Search code examples
pythonmultithreadingparallel-processingfile-handlingmemory-efficient

How to process a massive file in parallel in Python while maintaining order and optimizing memory usage?


I'm working on a Python project where I need to process a very large file (e.g., a multi-gigabyte CSV or log file) in parallel to speed up processing. However, I have three specific requirements that make this task challenging:

Order Preservation: The output must strictly maintain the same line order as the input file. Memory Efficiency: The solution must avoid loading the entire file into memory (e.g., by reading it line-by-line or in chunks). Concurrency: The processing should leverage parallelism to handle CPU-intensive tasks efficiently. My Current Approach I used concurrent.futures.ThreadPoolExecutor to parallelize the processing, but I encountered the following issues:

While executor.map produces results in the correct order, it seems inefficient because tasks must wait for earlier ones to complete even if later tasks finish earlier. Reading the entire file using file.readlines() consumes too much memory, especially for multi-gigabyte files. Here’s an example of what I tried:

import concurrent.futures

def process_line(line):
    # Simulate a CPU-bound operation
    return line.upper()

with open("large_file.txt", "r") as infile:
    lines = infile.readlines()

with concurrent.futures.ThreadPoolExecutor() as executor:
    results = list(executor.map(process_line, lines))

with open("output.txt", "w") as outfile:
    outfile.writelines(results)

While this code works for small files, it fails for larger ones due to memory constraints and potential inefficiencies in thread usage.

Desired Solution I’m looking for a solution that:

  • Processes lines in parallel to leverage multiple CPU cores or threads.
  • Ensures that output lines are written in the same order as the input file.
  • Reads and processes the file in a memory-efficient way (e.g., streaming or chunk-based processing).

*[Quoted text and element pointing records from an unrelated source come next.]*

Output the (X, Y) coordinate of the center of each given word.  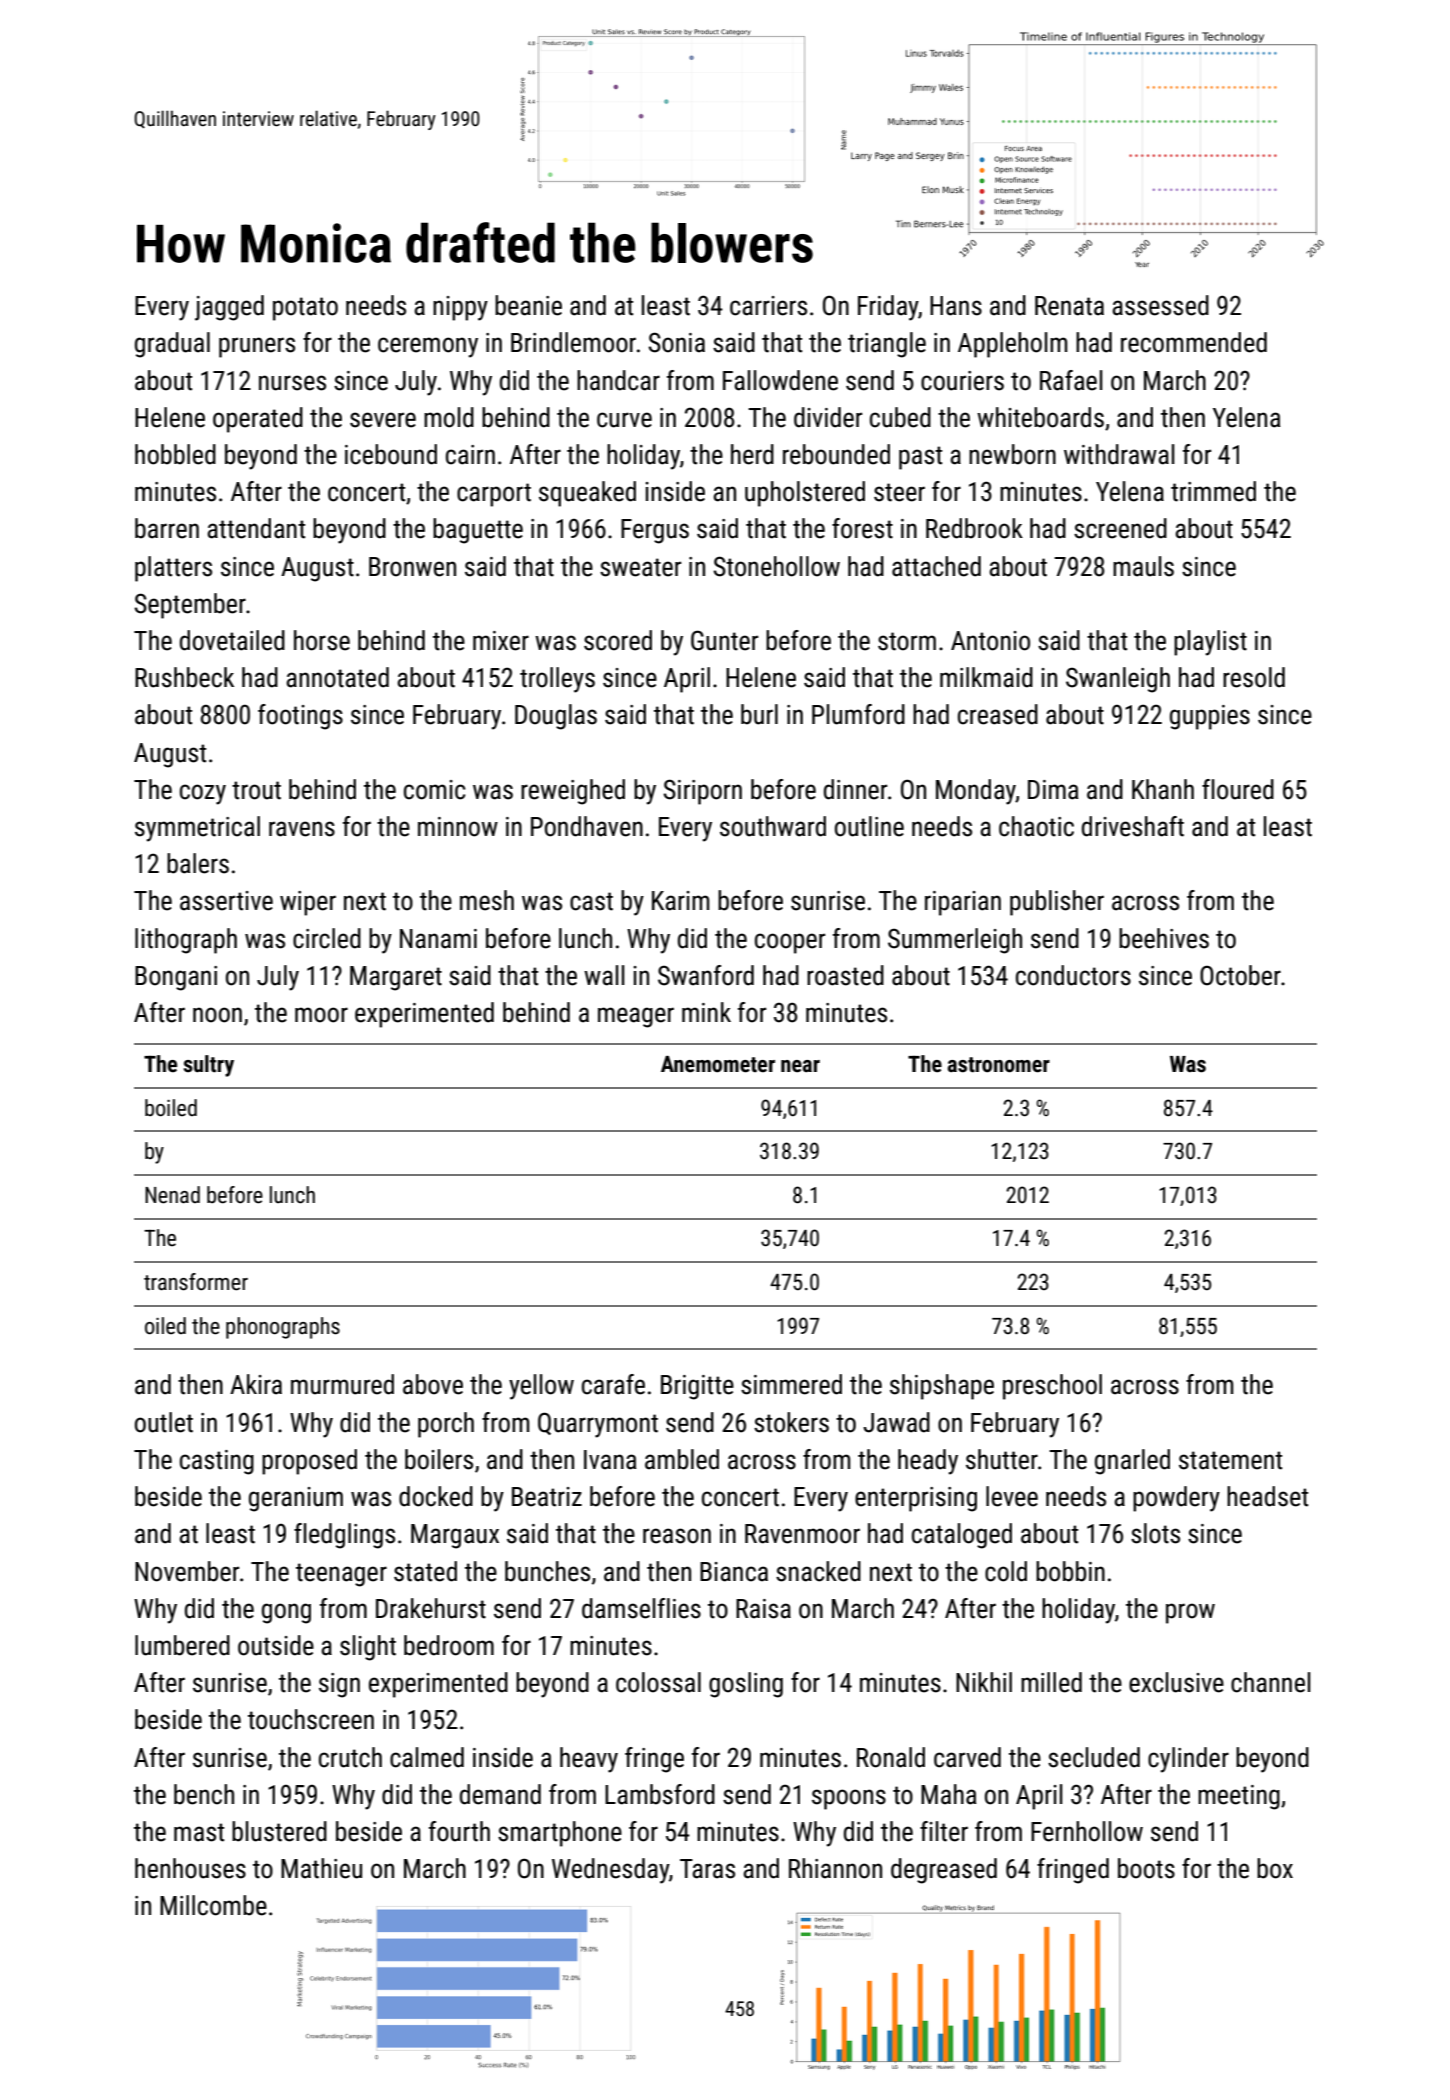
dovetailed (232, 640)
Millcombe (213, 1905)
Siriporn (702, 792)
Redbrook (974, 528)
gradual (172, 345)
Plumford (858, 714)
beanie (528, 305)
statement (1230, 1460)
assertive (226, 901)
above (433, 1384)
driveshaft (1133, 826)
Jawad (896, 1422)
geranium (296, 1499)
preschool (1052, 1387)
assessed (1160, 305)
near (800, 1066)
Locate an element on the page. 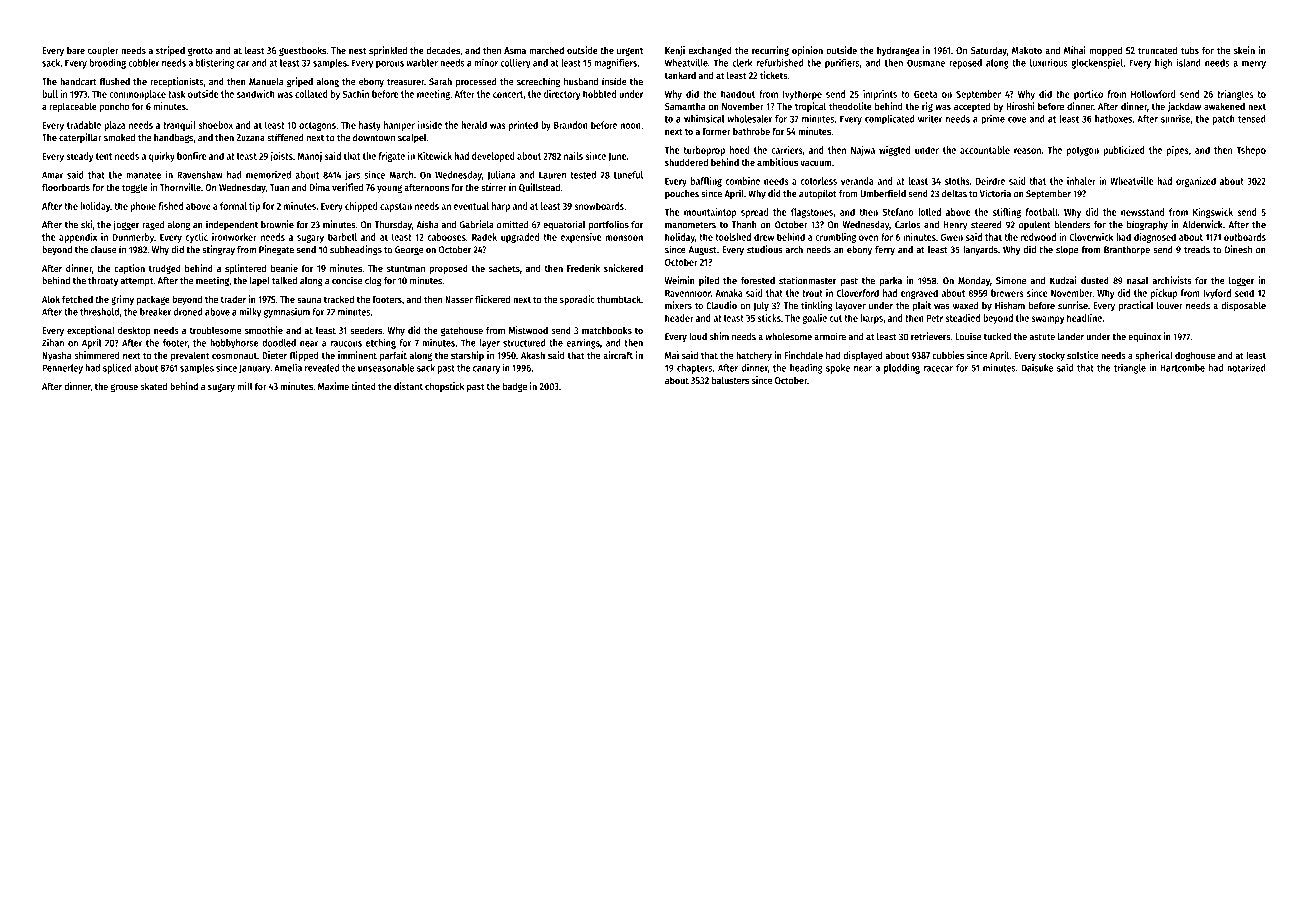 This page has width=1308, height=924. bare is located at coordinates (76, 50).
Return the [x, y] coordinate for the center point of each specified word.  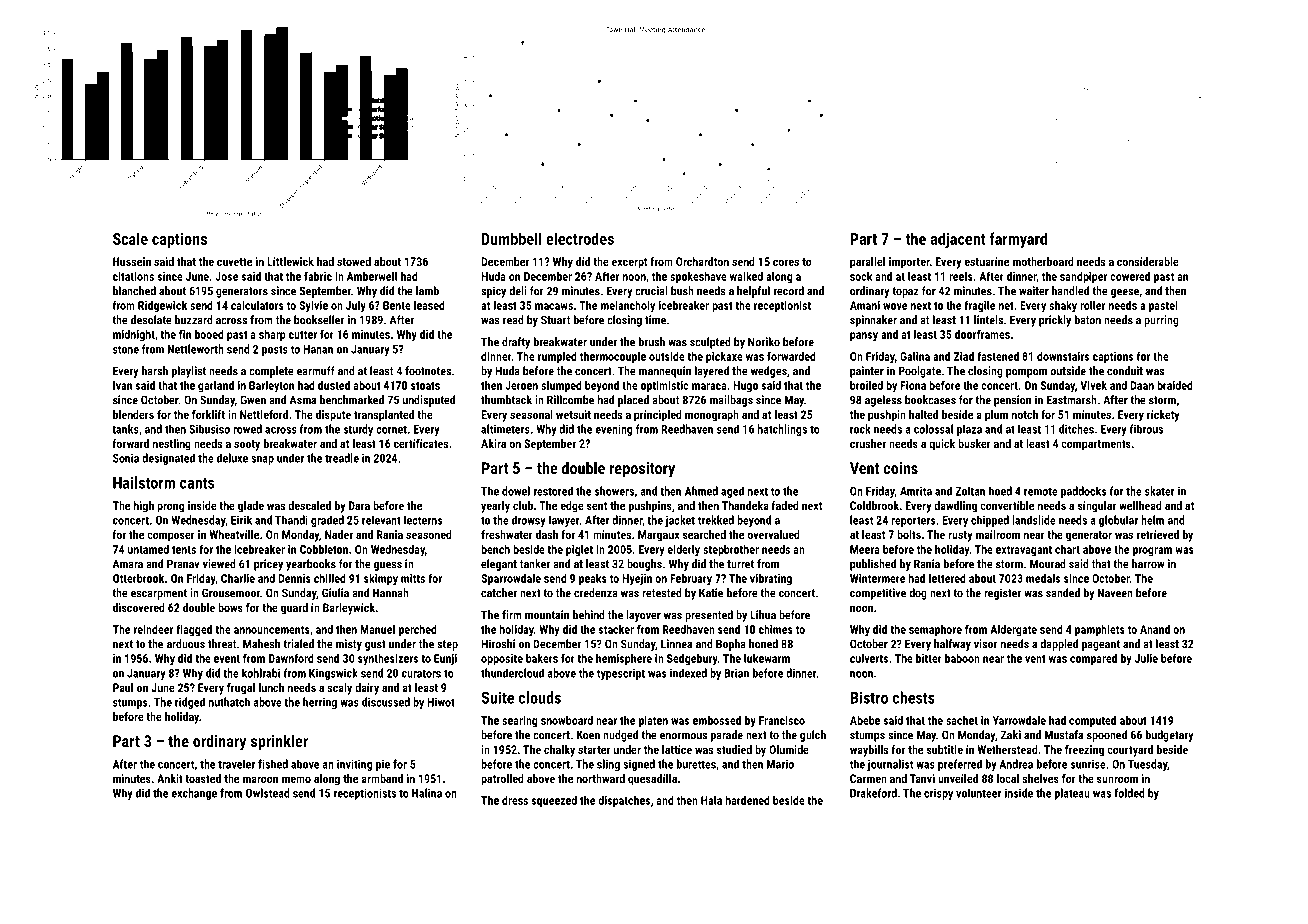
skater [1160, 491]
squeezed [554, 801]
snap [262, 460]
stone [126, 349]
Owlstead [268, 793]
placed [633, 401]
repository [642, 470]
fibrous [1146, 429]
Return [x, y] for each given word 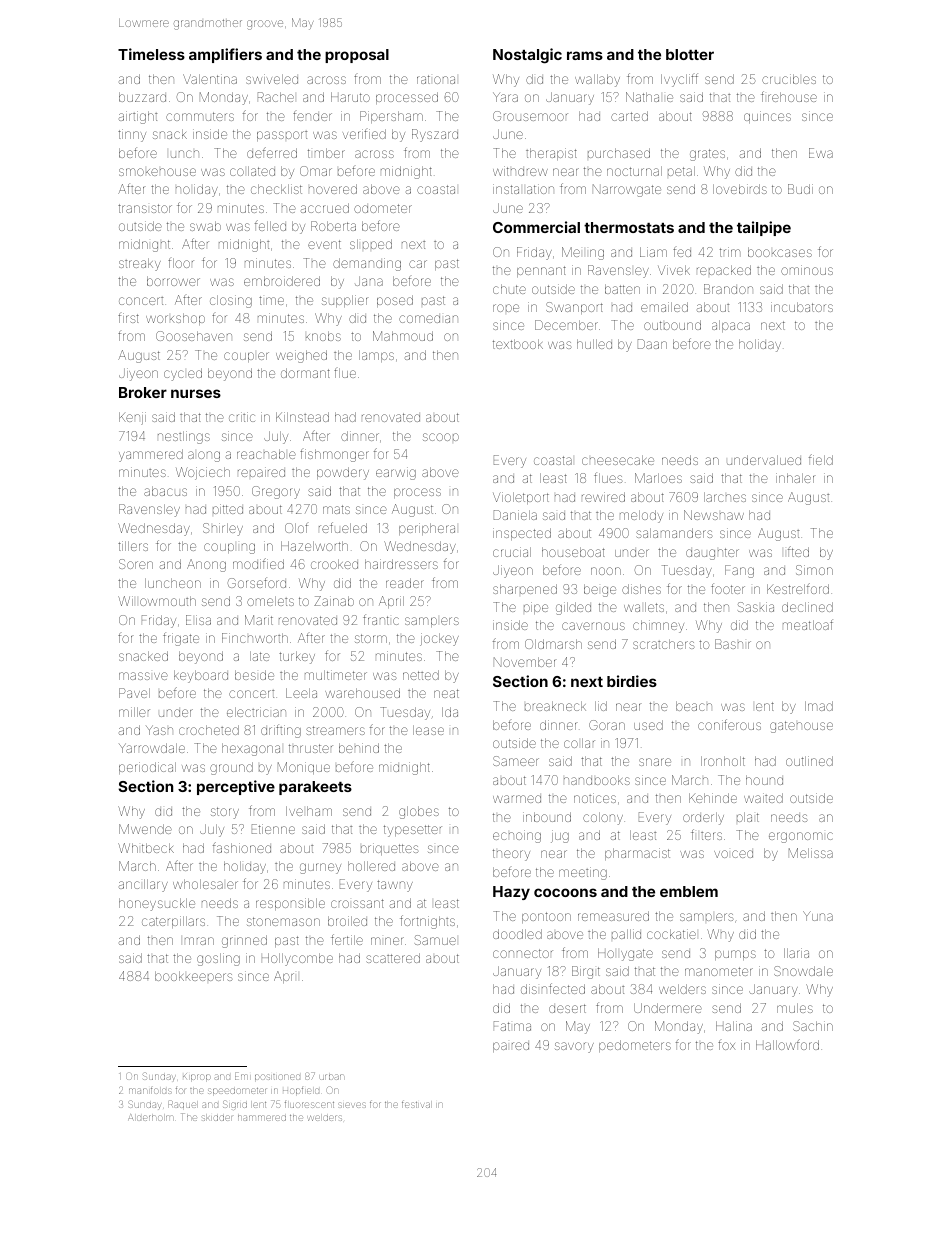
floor [181, 263]
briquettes [389, 849]
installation [523, 189]
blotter [690, 54]
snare [655, 762]
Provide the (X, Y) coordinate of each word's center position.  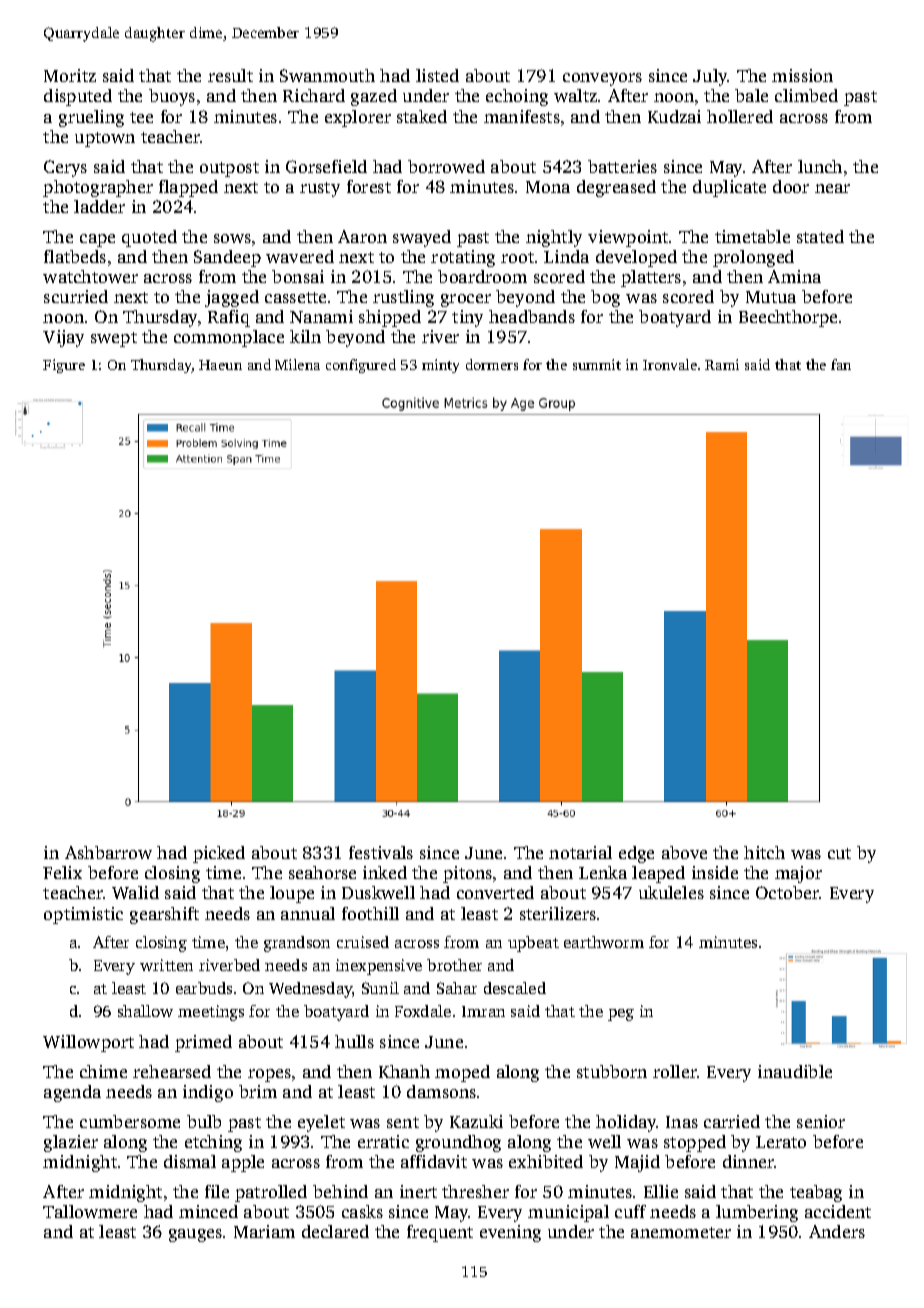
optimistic (83, 915)
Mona (548, 187)
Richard (314, 95)
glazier (71, 1143)
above (684, 852)
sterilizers (558, 913)
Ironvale (670, 364)
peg (621, 1015)
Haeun (220, 365)
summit (597, 364)
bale (751, 95)
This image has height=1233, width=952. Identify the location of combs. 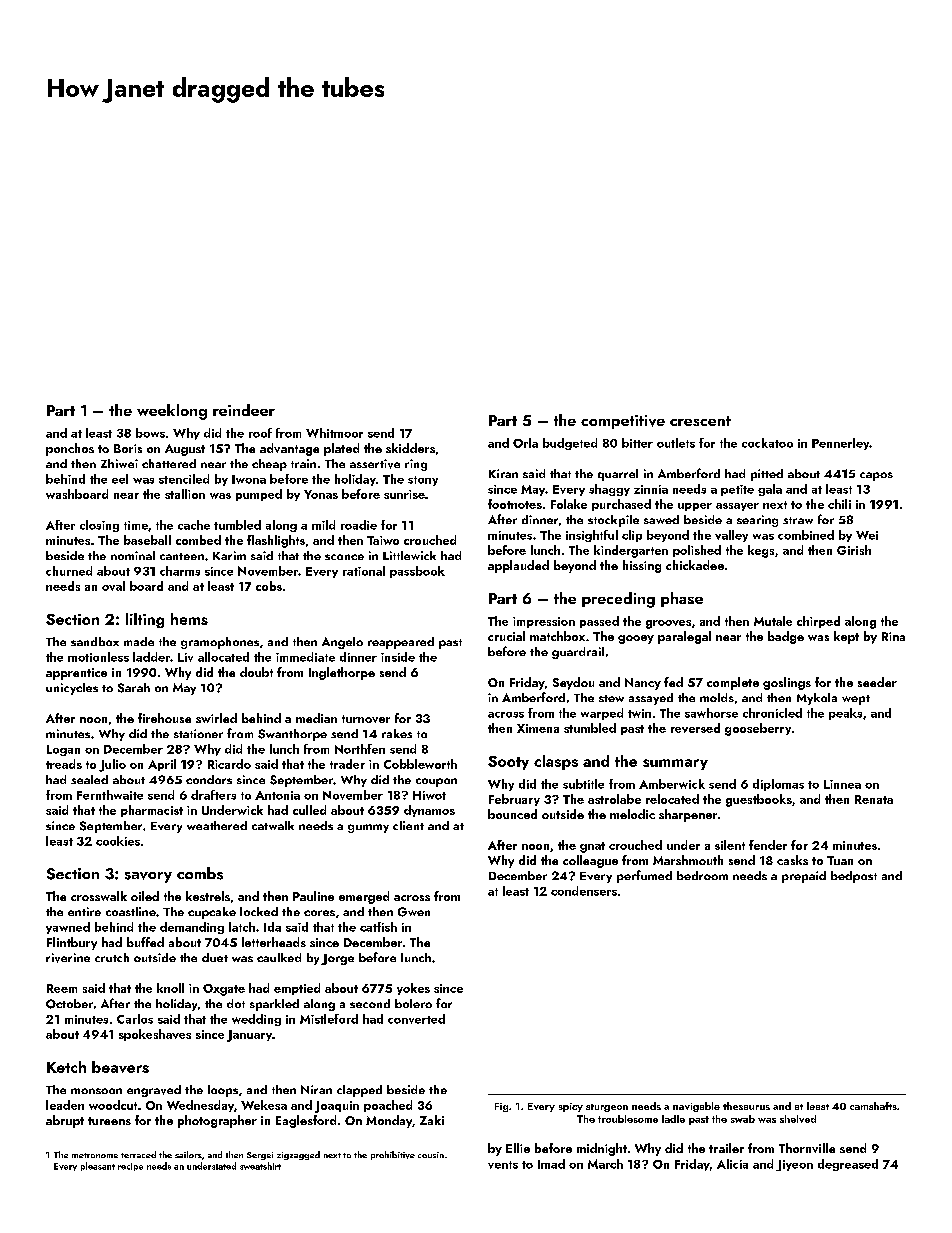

Additionally, I would like to understand:

  • Whether ThreadPoolExecutor or ProcessPoolExecutor is more appropriate for this scenario, considering the potential CPU-bound nature of the tasks.

  • Best practices for buffering and writing results to an output file without consuming too much memory.

Key Challenges*

  • How can I assign unique identifiers to each line (or chunk) to maintain order without introducing significant overhead?

  • Are there existing libraries or design patterns in Python that simplify this kind of parallel processing for large files?

Any insights, examples, or best practices to tackle this problem would be greatly appreciated!


Solution

  • No one can really answer whether using ThreadPoolExecutor or ProcessPoolExecutor will be faster without knowing exactly what each task does. you need to try both and Benchmark the time taken by each to find which is better.

    this code can help you figure that out yourself, it is based on this answer, but it uses a queue to limit the lines being read, so you don't risk having the entire file in memory if the processing is slow. also writing to the output file is done by its own thread, reading and writing to files (IO) releases the GIL, so they can both happen in parallel.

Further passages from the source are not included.